Johnson said that if terrorists could deliver smallpox through an aerosol method in an airport, then people could be affected all over the world.

For example, he said if the germ were released in, say, a Paris airport, infected travelers heading to airports in New York, Atlanta and Chicago would bring the germ in the United States.

Although those people would show no signs of the virus for up to two weeks, they would be capable of infecting others with the germ. Travelers moving through airports that contained infected individuals could pick up the germ and take it to other parts of the United States, even rural areas like Selma.

Johnson estimated that smallpox could kill as many as six out of 10 people it infected. Others would be permanently scarred.

For the last 20 years, there have been no cases of smallpox worldwide because the infection was eliminated through immunizations. Many Americans were immunized for smallpox, but inoculations stopped once the disease was no longer reported.

Johnson said anyone who was immunized more than 20 years ago would have little immunity left.

Johnson said smallpox is known to exist at the Center for Disease Control in Atlanta and at a lab in the former Soviet Union. Some speculate that the virus could have been stolen or purchased when the Soviet Union was collapsing.

Johnson said former Soviet scientists were hired by Iraq after the Soviet Union collapsed.

Johnson said the Bush administration has ordered smallpox vaccine production, estimating that the United States has around 20 million doses on hand at this time.

He also said terrorists could impact rural areas and rural economies by infecting cattle with mad cow disease and by spraying food crops.

--

In the smallpox passage, what share of infected people did Johnson estimate the disease could kill? Use only the passage above.

* _Data listing_:
--

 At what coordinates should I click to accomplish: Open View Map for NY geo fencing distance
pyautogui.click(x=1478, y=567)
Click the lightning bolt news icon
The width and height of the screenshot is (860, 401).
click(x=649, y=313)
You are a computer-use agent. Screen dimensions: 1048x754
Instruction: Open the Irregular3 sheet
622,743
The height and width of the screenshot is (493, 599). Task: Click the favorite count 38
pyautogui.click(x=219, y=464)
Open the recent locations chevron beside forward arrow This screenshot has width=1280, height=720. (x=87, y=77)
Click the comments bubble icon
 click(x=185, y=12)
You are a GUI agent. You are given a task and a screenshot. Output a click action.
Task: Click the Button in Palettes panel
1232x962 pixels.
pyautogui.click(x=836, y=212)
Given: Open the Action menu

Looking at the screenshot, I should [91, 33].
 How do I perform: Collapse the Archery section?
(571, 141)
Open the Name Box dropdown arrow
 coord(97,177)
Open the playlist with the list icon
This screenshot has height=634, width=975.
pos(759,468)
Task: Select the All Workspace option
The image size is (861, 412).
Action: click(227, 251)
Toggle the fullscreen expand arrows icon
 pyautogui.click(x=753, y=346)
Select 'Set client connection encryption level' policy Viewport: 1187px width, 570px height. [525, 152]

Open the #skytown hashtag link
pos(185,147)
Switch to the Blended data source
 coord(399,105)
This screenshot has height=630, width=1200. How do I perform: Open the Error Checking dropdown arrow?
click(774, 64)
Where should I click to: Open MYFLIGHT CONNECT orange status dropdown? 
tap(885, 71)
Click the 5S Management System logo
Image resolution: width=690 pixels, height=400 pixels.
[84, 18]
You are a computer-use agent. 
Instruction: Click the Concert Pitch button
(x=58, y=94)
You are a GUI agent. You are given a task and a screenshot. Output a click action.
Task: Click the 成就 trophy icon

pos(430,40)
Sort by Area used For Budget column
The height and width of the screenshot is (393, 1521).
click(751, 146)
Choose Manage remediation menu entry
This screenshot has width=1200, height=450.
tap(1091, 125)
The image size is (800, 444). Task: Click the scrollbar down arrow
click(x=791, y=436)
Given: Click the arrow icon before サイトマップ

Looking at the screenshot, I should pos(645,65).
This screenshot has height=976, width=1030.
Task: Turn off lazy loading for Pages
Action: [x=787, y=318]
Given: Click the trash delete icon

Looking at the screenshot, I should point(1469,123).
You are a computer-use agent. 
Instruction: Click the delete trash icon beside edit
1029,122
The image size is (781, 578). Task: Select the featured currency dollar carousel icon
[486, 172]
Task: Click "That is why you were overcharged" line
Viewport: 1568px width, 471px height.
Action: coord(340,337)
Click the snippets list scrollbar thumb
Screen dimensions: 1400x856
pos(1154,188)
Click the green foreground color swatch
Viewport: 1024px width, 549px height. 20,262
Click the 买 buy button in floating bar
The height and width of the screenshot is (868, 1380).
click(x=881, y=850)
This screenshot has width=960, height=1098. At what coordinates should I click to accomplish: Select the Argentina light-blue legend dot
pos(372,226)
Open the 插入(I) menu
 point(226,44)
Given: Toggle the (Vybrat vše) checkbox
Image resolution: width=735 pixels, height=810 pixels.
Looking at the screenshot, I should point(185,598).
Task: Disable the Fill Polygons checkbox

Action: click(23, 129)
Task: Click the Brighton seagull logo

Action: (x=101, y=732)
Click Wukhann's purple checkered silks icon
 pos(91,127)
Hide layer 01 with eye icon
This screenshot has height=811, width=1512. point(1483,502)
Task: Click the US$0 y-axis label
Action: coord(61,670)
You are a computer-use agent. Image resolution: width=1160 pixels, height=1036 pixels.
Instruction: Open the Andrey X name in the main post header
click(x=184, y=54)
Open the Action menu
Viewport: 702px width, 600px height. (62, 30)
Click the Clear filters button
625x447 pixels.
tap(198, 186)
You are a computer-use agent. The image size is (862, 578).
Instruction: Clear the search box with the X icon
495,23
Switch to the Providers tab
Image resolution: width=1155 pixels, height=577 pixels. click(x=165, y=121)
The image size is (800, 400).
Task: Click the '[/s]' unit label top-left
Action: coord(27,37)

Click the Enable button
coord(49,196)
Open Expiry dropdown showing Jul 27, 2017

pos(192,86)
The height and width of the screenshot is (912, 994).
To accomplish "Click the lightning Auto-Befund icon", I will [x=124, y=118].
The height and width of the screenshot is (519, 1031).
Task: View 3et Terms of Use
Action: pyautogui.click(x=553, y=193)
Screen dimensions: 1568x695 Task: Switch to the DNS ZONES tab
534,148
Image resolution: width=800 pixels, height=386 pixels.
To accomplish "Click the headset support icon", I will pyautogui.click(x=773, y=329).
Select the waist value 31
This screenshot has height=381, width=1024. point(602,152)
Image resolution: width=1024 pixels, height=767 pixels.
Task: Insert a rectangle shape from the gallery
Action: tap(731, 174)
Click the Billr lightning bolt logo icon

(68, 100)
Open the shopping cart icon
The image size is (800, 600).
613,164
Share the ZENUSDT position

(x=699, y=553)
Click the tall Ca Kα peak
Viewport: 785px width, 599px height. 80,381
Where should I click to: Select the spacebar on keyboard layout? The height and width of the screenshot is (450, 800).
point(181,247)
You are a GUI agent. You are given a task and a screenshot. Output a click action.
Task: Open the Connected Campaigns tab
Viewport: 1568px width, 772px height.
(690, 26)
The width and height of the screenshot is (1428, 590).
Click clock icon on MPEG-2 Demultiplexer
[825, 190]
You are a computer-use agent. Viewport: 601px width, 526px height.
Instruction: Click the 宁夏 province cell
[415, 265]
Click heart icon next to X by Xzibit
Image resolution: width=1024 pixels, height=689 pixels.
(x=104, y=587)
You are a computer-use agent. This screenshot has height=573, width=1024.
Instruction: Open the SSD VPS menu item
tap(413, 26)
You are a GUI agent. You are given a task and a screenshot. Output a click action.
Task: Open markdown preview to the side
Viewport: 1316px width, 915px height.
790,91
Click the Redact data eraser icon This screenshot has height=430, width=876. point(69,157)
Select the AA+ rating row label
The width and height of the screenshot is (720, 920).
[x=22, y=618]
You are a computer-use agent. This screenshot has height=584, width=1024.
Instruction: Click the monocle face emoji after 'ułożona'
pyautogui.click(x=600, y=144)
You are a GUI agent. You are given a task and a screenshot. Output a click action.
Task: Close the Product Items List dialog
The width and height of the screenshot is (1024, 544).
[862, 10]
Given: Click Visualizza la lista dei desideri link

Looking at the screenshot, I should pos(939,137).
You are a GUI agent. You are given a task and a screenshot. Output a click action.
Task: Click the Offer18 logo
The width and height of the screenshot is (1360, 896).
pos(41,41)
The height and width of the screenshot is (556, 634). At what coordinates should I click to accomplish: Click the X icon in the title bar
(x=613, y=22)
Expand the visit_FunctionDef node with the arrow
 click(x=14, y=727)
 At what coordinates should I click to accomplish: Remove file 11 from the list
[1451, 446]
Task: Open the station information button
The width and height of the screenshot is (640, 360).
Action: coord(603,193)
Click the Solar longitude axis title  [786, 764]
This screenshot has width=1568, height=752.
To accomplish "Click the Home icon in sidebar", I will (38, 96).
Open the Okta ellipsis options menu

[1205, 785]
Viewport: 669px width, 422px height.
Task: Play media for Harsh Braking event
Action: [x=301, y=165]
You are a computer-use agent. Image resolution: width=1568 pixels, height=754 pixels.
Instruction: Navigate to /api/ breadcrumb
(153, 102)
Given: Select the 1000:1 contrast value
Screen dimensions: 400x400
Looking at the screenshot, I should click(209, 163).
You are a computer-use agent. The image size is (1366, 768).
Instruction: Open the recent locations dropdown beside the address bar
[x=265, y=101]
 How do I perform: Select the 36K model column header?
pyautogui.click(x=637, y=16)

--

* _Answer space_: As many as six out of 10.